Segment Start: Data to use
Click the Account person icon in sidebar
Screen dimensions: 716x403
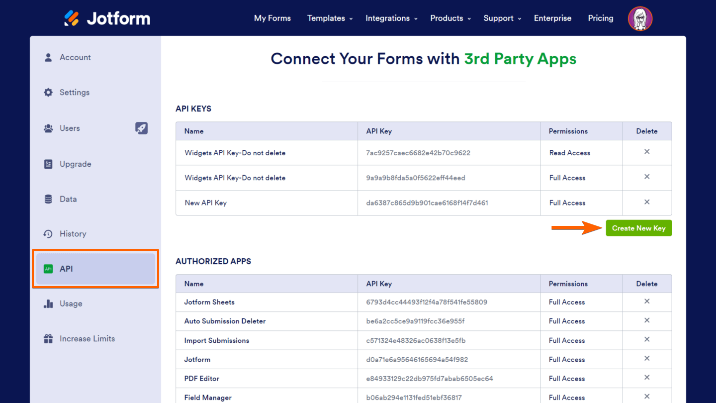pos(48,57)
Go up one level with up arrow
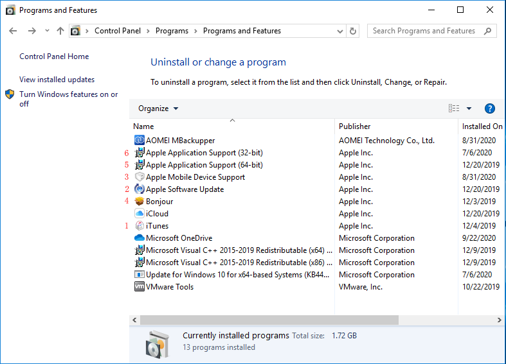Screen dimensions: 506x364 pyautogui.click(x=60, y=31)
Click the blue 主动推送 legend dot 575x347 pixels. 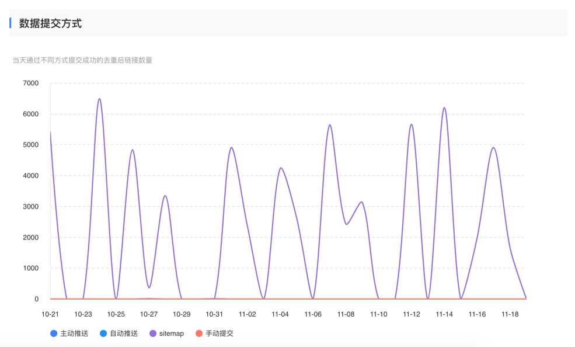pyautogui.click(x=54, y=334)
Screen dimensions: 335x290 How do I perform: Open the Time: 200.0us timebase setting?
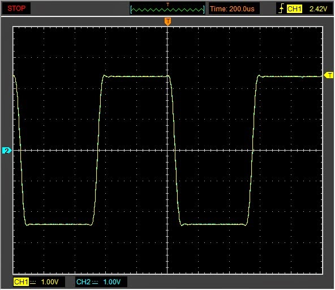[232, 9]
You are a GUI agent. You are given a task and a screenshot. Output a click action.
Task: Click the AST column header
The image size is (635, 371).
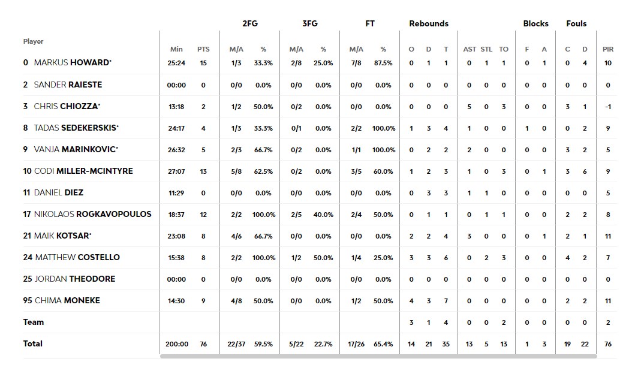pyautogui.click(x=470, y=49)
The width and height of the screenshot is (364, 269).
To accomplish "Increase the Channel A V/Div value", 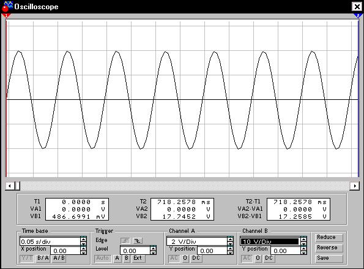I will coord(230,238).
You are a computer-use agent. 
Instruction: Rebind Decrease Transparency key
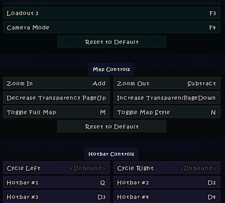[56, 98]
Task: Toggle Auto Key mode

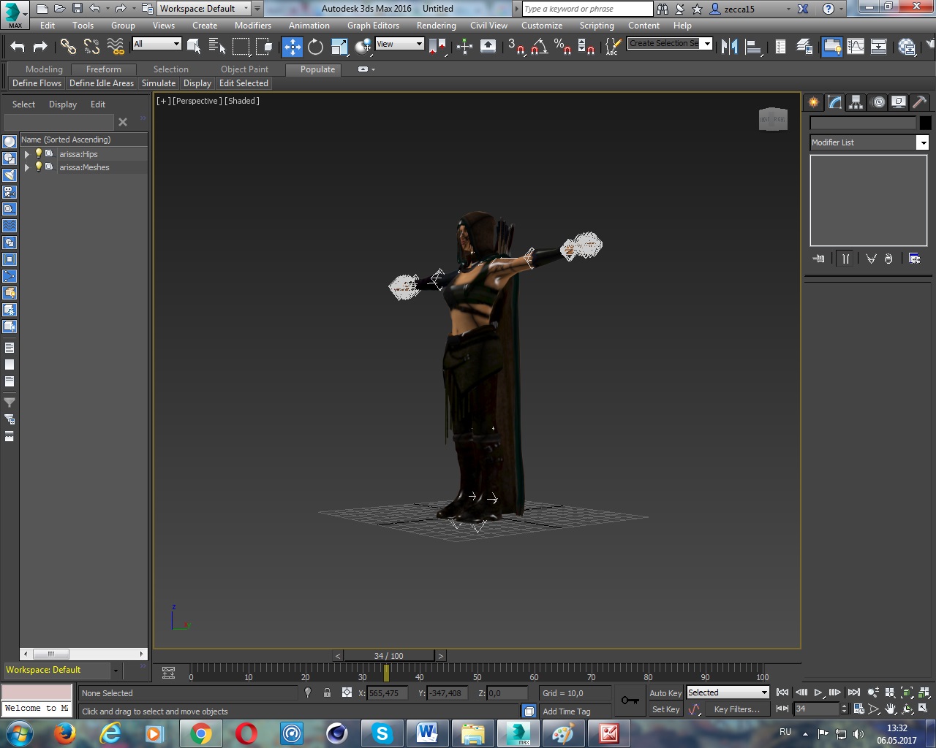Action: tap(665, 693)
Segment End: Data to use
*Try it*. What is needed is the number of lines in the entries that contain the word "screenshot", written alone.

*Exercise response*. 2